QCOSTARICA – Tolerated informal trade, massage parlours and other businesses used as criminal fronts, and private tour guide activities, among others, are factors the Fuerza Publica (police) say are the triggers of insecurity in the Pacific beach town of Tamarindo, Guanacaste
Days ago merchants and residents of the area, reported feeling insecure amid the rampant drug use, theft of shops and fear triggered by the recent killing of an American businessman, Barry Lawson, living in the area.
72 yeard ol Lawson, that according to a report by Guanacaste news website Primero en Noticias, living in Playa Langosta, was brutally beaten when he resisted a home invasion and died days later at the CIMA Hospital in Escazu.
Some say Tamarindo is “no man’s land” due to a lot of drugs and violence.
Juan José Andrade, director of the Fuerza Publica, says unfortunately illegal activities are hidden behind fronts, generating insecurity among the people. Andrade adds that the hiring on “informals” – people without work permits, adds to the problem.
Tamarindo is visited by foreigner and national tourists all year round.
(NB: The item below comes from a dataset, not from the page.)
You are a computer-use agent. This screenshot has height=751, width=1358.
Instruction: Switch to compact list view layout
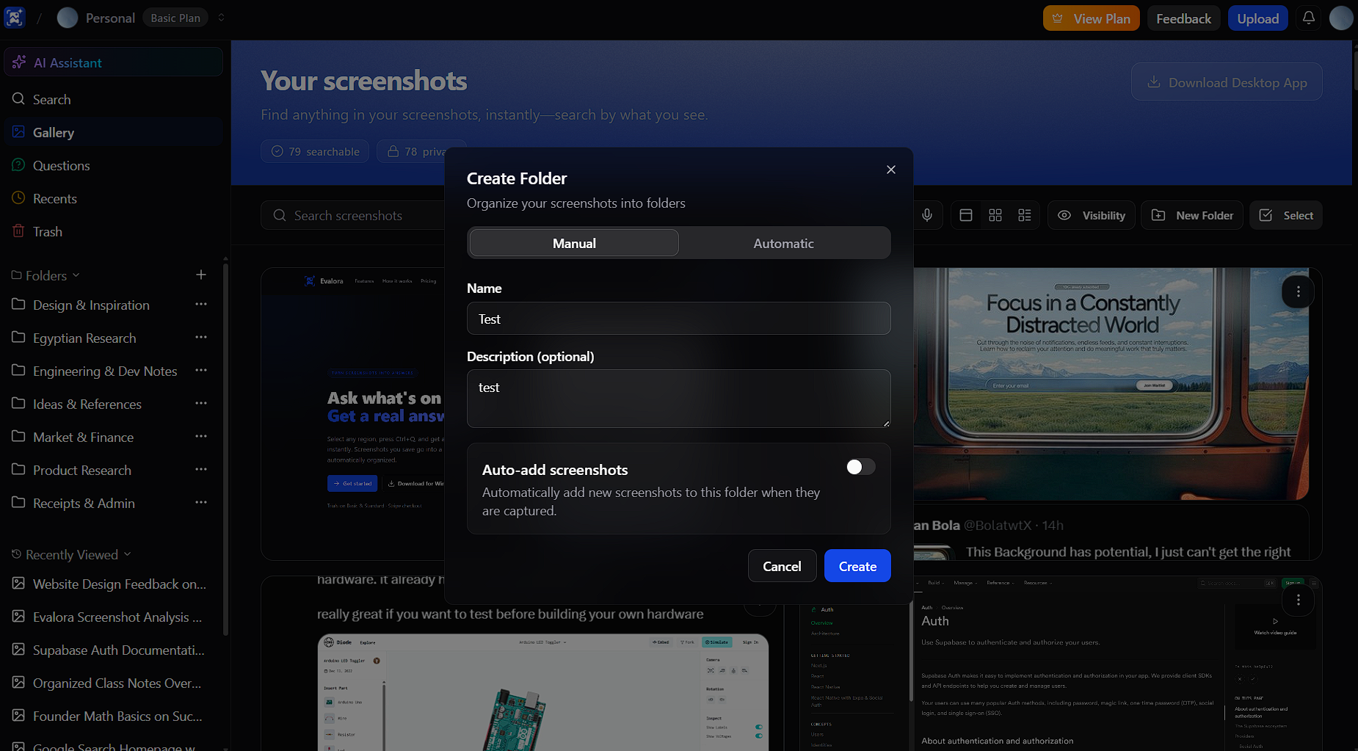(1025, 214)
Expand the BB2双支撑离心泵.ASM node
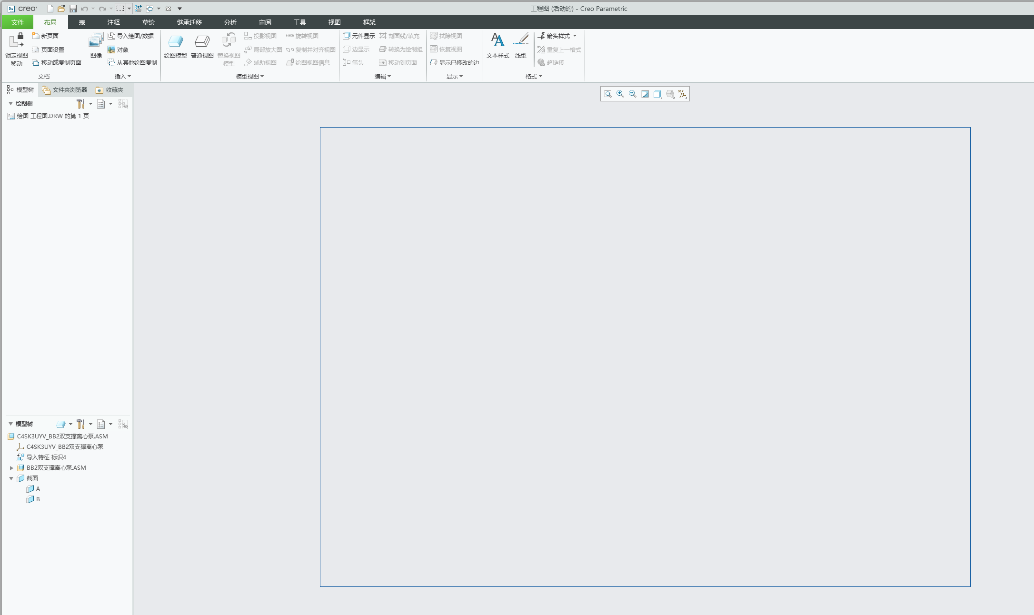Screen dimensions: 1034x615 pyautogui.click(x=12, y=468)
Unfortunately, due to sanitary conditions, the Tamarindo police station (delegación in Spanish) was forced closed and police operations are being managed nearby in Villareal, some two kilometers from the beach town, staffed by only 18 officials.
Andrade said the new Tamarindo police station will be ready in 2017.
In smaller communities in Guanacaste and Nicoya, a staff of two officials is more the norm than a rarity. Like in Abangares on the night of Easter Sunday, on two officials patrolling an entire canton, according to Fuerza Publica official speaking to the Q on terms of anonymity.
Roy Melendez, a local merchant speaking to Crhoy.com, said “”In recent months the issue has become more complicated (…).”
But, despite the position of Melendez and the general feeling of insecurity by many in the community, the Ministerio de Seguridad Pública (MSP) – Public Security Ministry – says in comparison of the first quarter of 2014, in 2015 burglaries, robberies and break-ins fell between 40% and 100%.
But Melendez reiterates “there’s a robbery every day. What are foreigners coming for two to three months think of the country?”